The first item was admittedly an unusual piece, but the final item, Vaughan Williams’ Symphony No.2 (“The London Symphony”) is another matter entirely. This well-known work suggests the many moods of London, with all the variety you would expect from such a complex undertaking. From the opening movement with bass and cello leading the way, Kopke kept a sober tempo to begin, but was open to the many contrasts that came later. In the second movement (Lento) the French horns appeared as much gentler instruments than in the first work, but the winds and strings also deserve praise for their understanding of the complexity of this symphony, and their willingness to follow Kopke’s direction.
For two of the scheduled items this was the orchestra’s night, and there was another major work before interval for the players to demonstrate their prowess: the Rachmaninov Piano Concerto no.2, with soloist Hoang Pham.
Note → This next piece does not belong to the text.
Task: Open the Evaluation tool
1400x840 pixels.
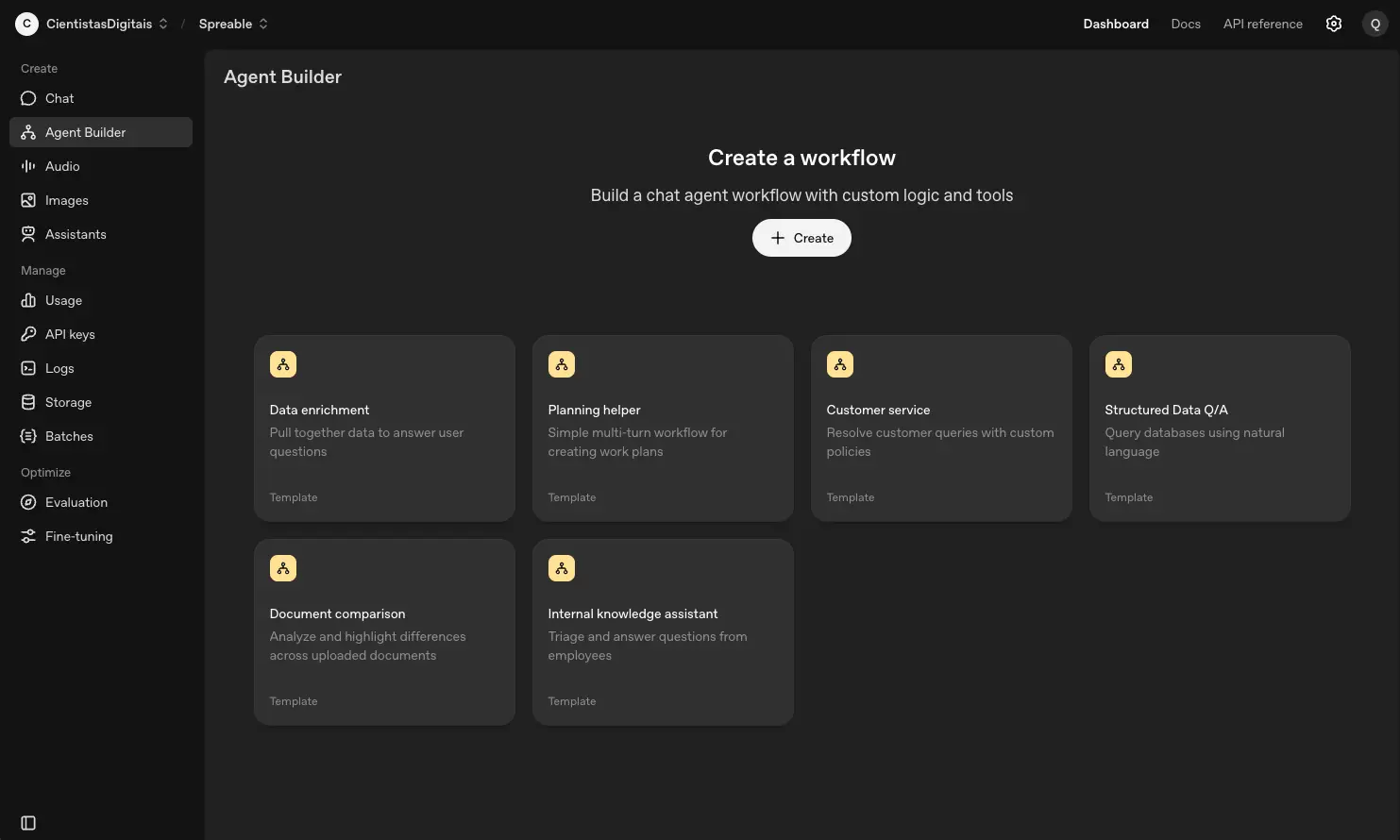Action: coord(76,502)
Here the challenge is to match and support the pianist in an exciting score without being the dominant sound at any point. From the outset the pianist is faced with his own enormous challenge: to temper the technical brilliance he must demonstrate with a lyricism that is often gentle, and the musicality to combine the two seamlessly.
Many Melbourne audiences know Hoang to be a sensitive and intelligent exponent of Chopin, but those characteristics evidently carry over into the performance of Rachmaninov, whose works are no less Romantic than those of his Polish contemporary.
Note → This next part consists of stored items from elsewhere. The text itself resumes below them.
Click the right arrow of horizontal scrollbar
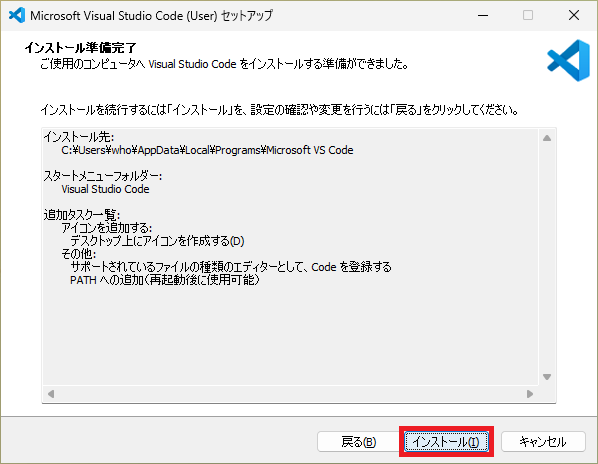 pyautogui.click(x=530, y=393)
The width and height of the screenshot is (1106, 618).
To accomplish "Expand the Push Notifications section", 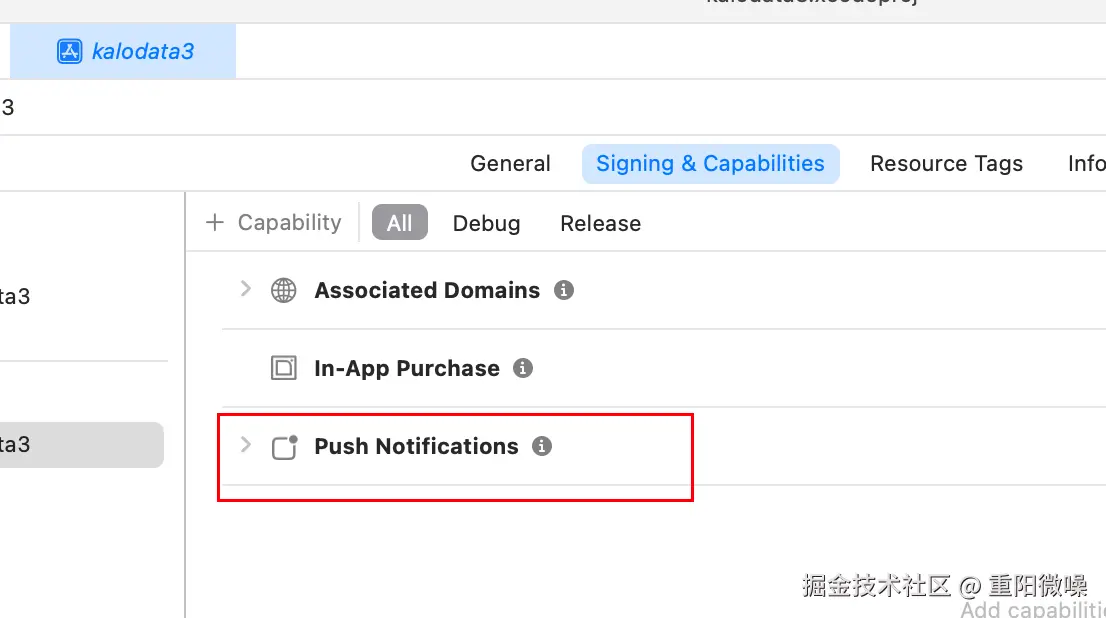I will 245,445.
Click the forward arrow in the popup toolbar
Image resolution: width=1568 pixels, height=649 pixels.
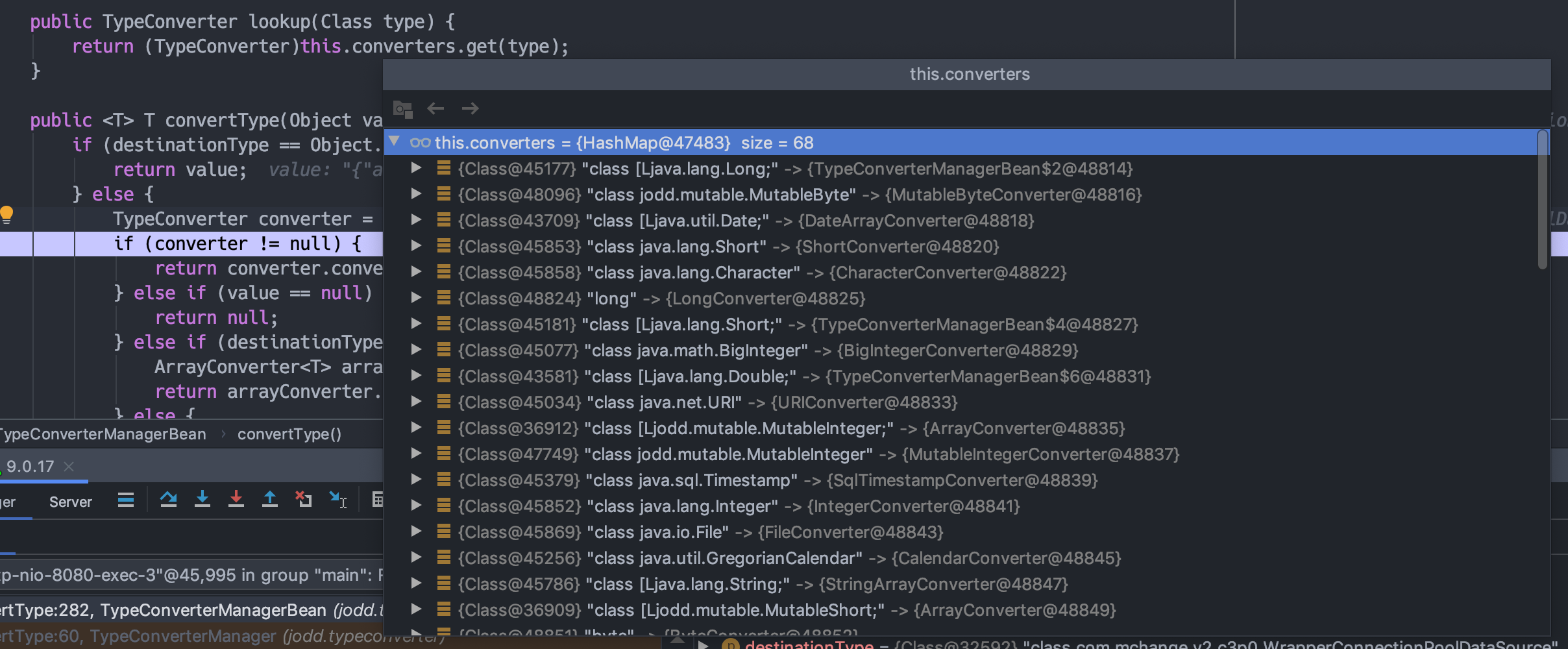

From an audience point of view the Rach 2 is perhaps more like a rollercoaster ride than any other comparable concerto. At the beginning, this is not entirely evident. Hoang began his performance with a slow crescendo on a few gentle chords, followed by the first of many fast-flowing piano passages. The second movement appears to turn the interest to the lovely strings, with many interludes that have pleased film directors over the years! But by the movement’s end, the focus is strongly on the piano, albeit with the support of the strings, brass and winds.
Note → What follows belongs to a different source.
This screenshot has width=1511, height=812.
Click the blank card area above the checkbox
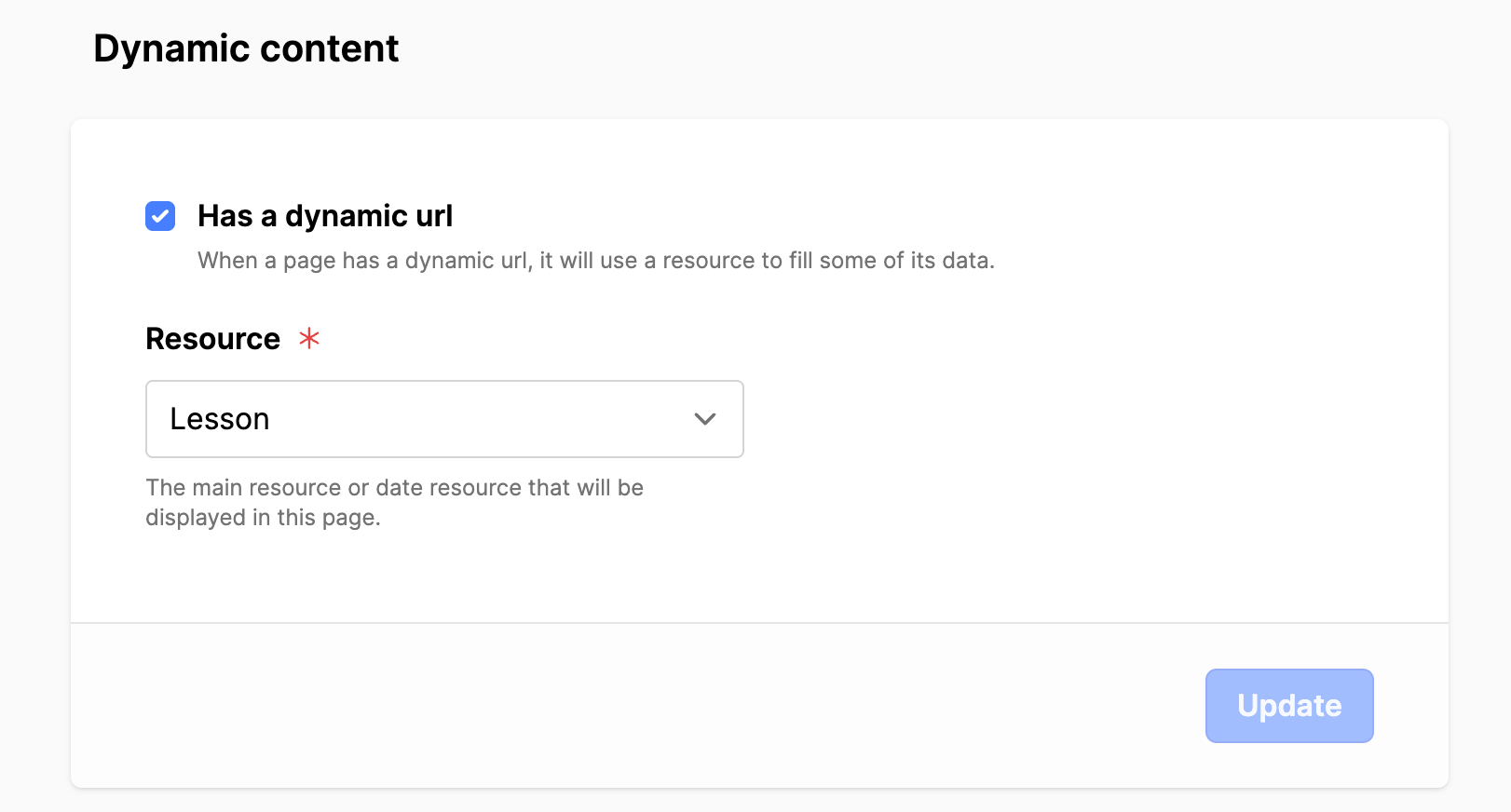tap(759, 158)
The third movement of the Rachmaninov saw a simply brilliant performance by the pianist, with an empathetic orchestra for support. Again, the conductor is to be commended for keeping things in check without denying anyone the thrills that the pianist was more than ready to deliver. There is a tiny pause in the third movement, which leads to the exciting finale, but not before a fast-moving build-up of sound from both soloist and orchestra. Add the conductor to this equation and the big finish we heard was assuredly as intended by the composer – and the audience shouted its approval.
Hoang Pham is no stranger to the well-chosen encore, and delivered the Chopin Fantasie Impromptu with assurance. It was a wonderful opportunity to hear the pianist playing solo and to watch his hands racing across the keys at an almost impossible speed while he mastered the changing dynamics of the work, apparently without effort. As for the Heidelberg Symphony Orchestra their “encore” (already reviewed) was the Symphony they played so beautifully after interval.
Classic Melbourne’s faith in the quality of local musicians was yet again vindicated!
Editor’s note: The video clip in this article is indeed Hoang Pham playing Chopin, but not on this occasion. It was recorded live in concert at City Recital Hall on 16 October 2016.